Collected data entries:

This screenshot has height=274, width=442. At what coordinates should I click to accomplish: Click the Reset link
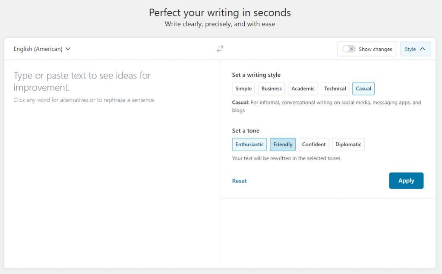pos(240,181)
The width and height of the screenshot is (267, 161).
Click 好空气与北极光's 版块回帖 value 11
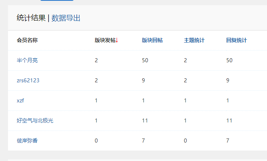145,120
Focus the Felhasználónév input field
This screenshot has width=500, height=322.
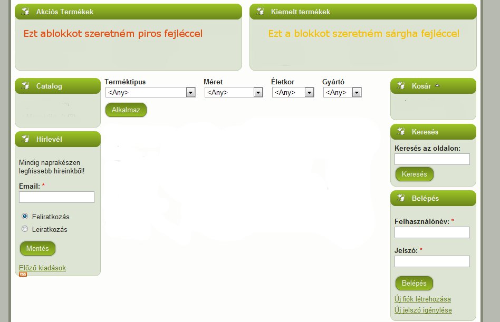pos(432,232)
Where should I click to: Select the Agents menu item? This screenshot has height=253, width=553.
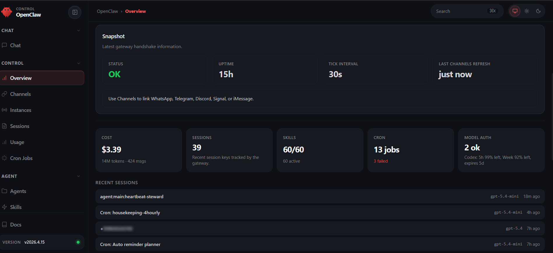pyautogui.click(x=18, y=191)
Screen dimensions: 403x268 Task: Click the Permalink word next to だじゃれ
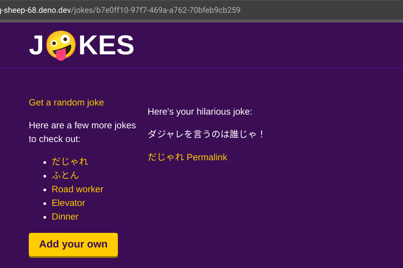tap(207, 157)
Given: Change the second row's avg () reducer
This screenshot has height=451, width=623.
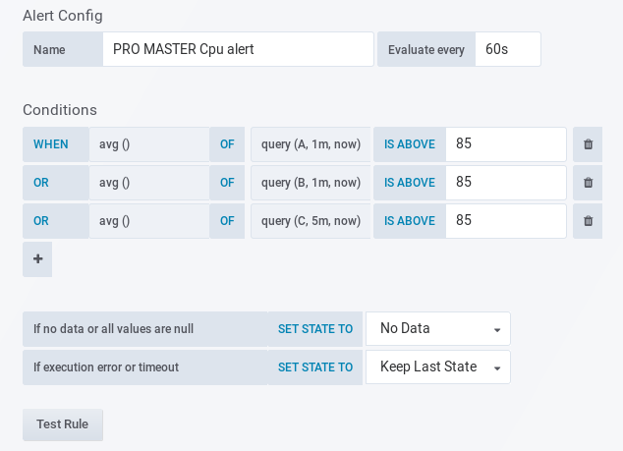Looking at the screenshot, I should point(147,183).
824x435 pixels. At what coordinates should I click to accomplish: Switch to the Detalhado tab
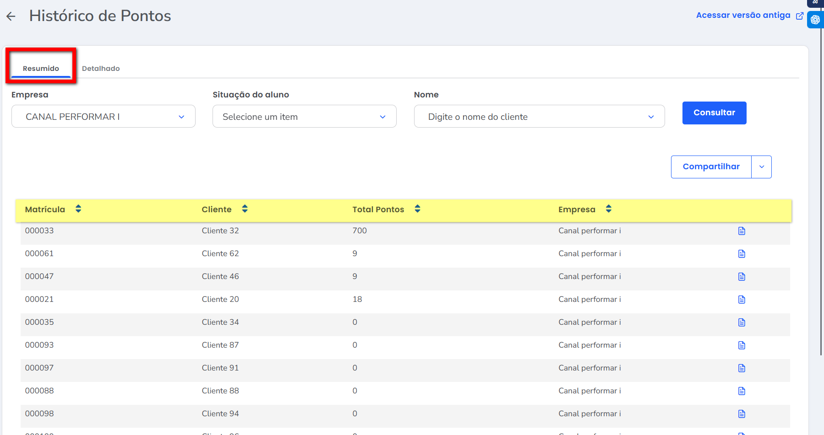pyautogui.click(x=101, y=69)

WORK ORDER:
Transcribe the records in full and exactly. Pictures stay out.

SOLUTION:
This screenshot has height=274, width=442. At what coordinates should I click to accomplish: Click the Reset link
pos(240,181)
The width and height of the screenshot is (267, 161).
Click 好空气与北极光's 版块回帖 value 11
145,120
Focus the Felhasználónév input field
This screenshot has width=500, height=322.
pos(432,232)
Where should I click to: Select the Agents menu item? This screenshot has height=253, width=553.
pyautogui.click(x=18, y=191)
Screen dimensions: 403x268 Task: Click the Permalink word next to だじゃれ
tap(207, 157)
Given: Change the second row's avg () reducer
This screenshot has height=451, width=623.
Looking at the screenshot, I should point(147,183).
824x435 pixels. At what coordinates should I click to accomplish: Switch to the Detalhado tab
pyautogui.click(x=101, y=69)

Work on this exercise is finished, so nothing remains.